Dicen que la tarde refrescaba y que sabía que quedaba mucho camino por delante. Que no dudó, que se subió el cuello de la chaqueta, metió las manos en los bolsillos y echó a caminar entre una bruma que hacía incierto el horizonte.

He tenido la sensación de que nunca estuve aquí, pero anoche, el jugo de un limón me devolvió la seguridad de que el cordón umbilical invisible a la anti-poesía existe, está cosido a mí con miles de agujas y grapas y aunque por momentos vuele lejos de la narrativa, siempre retornaré a las letras y a la tinta sin remisión.

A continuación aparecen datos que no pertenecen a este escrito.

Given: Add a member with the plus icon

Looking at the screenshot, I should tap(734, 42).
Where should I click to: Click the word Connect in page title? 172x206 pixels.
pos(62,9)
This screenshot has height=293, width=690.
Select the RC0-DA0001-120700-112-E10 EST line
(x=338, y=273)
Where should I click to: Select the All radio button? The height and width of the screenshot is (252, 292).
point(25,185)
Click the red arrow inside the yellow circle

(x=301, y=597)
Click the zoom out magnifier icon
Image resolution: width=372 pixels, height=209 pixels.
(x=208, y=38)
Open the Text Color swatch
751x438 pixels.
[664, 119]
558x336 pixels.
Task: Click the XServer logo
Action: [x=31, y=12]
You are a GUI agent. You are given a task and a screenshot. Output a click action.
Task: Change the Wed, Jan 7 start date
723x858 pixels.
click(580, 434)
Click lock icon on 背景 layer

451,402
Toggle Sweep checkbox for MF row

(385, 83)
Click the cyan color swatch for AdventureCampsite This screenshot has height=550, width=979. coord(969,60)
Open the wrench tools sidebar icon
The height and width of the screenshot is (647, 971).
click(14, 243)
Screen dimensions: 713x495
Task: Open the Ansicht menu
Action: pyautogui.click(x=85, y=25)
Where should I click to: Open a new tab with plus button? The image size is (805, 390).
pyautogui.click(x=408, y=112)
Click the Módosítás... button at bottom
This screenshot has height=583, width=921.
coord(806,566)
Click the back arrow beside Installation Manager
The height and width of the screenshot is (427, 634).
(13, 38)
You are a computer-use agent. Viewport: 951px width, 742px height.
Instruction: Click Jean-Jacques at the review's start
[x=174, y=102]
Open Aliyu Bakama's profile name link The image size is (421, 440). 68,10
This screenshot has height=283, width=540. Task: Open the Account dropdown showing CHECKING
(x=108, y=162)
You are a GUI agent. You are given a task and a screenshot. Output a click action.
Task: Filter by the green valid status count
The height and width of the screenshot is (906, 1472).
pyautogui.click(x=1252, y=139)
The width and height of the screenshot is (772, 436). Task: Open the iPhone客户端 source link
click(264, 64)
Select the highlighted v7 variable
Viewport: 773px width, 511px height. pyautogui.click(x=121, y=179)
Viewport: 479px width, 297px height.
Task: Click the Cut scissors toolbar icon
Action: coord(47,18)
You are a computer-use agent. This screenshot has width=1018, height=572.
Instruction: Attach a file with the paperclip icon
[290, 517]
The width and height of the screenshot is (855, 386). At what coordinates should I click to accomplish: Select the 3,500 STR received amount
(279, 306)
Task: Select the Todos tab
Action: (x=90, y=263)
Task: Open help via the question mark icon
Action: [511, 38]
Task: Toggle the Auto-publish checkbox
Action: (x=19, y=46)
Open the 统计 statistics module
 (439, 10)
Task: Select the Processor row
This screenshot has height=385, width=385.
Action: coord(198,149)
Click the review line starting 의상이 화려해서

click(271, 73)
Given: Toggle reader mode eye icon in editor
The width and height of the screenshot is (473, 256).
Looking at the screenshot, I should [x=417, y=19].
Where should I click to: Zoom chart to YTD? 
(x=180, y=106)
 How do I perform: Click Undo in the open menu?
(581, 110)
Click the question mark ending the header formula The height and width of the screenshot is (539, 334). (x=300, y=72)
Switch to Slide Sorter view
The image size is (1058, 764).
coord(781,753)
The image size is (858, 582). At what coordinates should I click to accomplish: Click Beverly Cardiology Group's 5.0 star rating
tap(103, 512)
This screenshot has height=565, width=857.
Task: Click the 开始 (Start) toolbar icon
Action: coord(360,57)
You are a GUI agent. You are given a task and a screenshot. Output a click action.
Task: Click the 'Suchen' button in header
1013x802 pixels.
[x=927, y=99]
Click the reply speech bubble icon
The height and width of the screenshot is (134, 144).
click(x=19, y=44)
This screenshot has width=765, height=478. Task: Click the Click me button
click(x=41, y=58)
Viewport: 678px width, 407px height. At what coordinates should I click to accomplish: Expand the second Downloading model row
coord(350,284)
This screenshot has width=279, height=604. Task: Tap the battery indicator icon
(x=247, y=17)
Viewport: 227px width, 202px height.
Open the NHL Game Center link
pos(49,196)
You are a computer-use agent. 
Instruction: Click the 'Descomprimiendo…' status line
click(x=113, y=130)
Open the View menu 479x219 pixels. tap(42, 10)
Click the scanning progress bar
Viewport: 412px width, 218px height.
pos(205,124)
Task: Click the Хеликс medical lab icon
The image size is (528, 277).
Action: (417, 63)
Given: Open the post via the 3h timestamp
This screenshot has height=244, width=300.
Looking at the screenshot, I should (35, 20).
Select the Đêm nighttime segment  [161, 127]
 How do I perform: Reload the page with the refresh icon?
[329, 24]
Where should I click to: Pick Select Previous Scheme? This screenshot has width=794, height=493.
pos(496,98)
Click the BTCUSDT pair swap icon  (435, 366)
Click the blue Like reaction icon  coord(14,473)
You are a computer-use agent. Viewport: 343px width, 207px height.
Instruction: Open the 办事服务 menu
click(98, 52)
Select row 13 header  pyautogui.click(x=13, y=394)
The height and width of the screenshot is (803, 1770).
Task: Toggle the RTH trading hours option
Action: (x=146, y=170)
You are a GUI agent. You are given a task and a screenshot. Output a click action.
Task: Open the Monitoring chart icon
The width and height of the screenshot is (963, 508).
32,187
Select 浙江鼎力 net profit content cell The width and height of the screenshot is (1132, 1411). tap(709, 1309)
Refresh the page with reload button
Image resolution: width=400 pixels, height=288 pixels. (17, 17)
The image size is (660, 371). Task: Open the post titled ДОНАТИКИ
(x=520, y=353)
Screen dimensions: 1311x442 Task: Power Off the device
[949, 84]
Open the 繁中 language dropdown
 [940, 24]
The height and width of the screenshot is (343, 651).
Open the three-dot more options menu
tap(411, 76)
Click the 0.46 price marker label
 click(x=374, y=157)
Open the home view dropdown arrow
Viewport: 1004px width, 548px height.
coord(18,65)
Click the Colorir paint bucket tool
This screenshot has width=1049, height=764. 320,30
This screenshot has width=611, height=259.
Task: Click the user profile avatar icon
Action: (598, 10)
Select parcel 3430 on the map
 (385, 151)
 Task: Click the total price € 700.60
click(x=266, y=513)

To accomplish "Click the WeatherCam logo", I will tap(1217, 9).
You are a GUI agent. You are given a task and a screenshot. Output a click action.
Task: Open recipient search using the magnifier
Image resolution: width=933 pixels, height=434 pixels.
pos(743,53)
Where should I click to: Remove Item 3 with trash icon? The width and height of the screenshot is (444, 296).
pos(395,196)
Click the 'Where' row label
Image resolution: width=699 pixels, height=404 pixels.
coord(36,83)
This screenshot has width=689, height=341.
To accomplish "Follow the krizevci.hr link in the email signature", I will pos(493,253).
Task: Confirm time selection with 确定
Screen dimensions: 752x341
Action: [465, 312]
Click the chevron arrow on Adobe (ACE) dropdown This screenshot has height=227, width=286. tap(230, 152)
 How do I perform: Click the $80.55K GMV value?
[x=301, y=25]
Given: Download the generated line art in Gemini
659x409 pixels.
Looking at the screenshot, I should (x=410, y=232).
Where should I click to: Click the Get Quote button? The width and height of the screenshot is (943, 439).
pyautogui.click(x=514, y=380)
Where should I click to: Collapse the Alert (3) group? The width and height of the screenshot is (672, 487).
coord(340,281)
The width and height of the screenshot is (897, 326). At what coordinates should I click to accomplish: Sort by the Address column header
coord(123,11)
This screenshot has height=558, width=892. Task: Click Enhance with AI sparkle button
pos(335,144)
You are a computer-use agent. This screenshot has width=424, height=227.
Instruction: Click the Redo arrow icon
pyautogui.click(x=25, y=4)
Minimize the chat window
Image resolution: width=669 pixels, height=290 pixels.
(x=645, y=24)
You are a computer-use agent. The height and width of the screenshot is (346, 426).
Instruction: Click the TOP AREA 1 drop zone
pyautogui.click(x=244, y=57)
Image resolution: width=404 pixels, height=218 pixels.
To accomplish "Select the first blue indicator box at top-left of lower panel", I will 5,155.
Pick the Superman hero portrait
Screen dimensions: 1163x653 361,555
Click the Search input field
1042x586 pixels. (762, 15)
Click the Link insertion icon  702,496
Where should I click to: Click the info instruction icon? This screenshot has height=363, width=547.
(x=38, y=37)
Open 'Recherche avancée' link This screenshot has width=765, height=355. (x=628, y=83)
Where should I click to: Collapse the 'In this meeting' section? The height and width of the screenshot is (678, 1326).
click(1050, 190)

Gracias por aguardar. 

7 jul. 2012

44 | Indulto Taurino



Tras resbalar en la curva de Mercaderes el toro se da la vuelta. El resto de corredores, cabestros, público, incluso el vallado y la ciudad, desaparecen. El blanco y el rojo se esfuman. Solo queda el negro. Seiscientos kilos de negro intenso y sudado que te miran, que huelen tu miedo. Un sonido, tu corazón bombeando con fuerza. El toro rasca el suelo, y recuerdas. Recuerdas las palabras de tu madre —No vuelvas tarde, ponte la chaqueta que hace frío, todo tiene solución, menos la muerte—, recuerdas su entierro, los pésames y las coronas, dolor, sufrimiento, resignación, dolor al descubrir el amor, primer beso, instituto, primera novia, primeros cuernos, ruptura, universidad, Clara, amor, juergas, licenciatura, muerte de tu padre, primer sueldo, boda con Clara, pisito en el centro, ascenso, Nueva York, Miguel, tu hijo, interminables jornadas laborales, tu segundo hijo, Héctor, vacaciones en la playa, segundo ascenso, viajes de negocios, canitas al aire lejos de casa, amante, segundos cuernos con tu vecino Héctor, divorcio y tu decisión de correr los Sanfermines. El toro rasca el suelo pero no embiste. Te mira cómo si pudiera leerte el pensamiento y con ojos brillantes, de lástima o de rabia, sube por Estafeta.

1 jul. 2012

43 | Ficciones



En esto descubrieron treinta o cuarenta gigantes que había en aquel campo sembrándolo de caos, y así como Don Quijote los vio dijo a su escudero: Ves amigo Sancho, que en verdad estoy curado, que ya no veo gigantes donde solo se descubren acobardados molinos de viento. ¿Qué molinos? Dijo Sancho Panza, tirando tan fuerte de las riendas del rucio que apunto estuvo de arrancarle la quijada. Aquellos que allí ves, respondió su amo, observa bien sus aspas volteadas por el viento para hacer andar la piedra de molino ¿Acaso no los oyes? Si quieres saber cómo acaba...

Relato presentado a esta noche te cuento en el mes de junio, a última hora, espero haber conseguido lo que quería.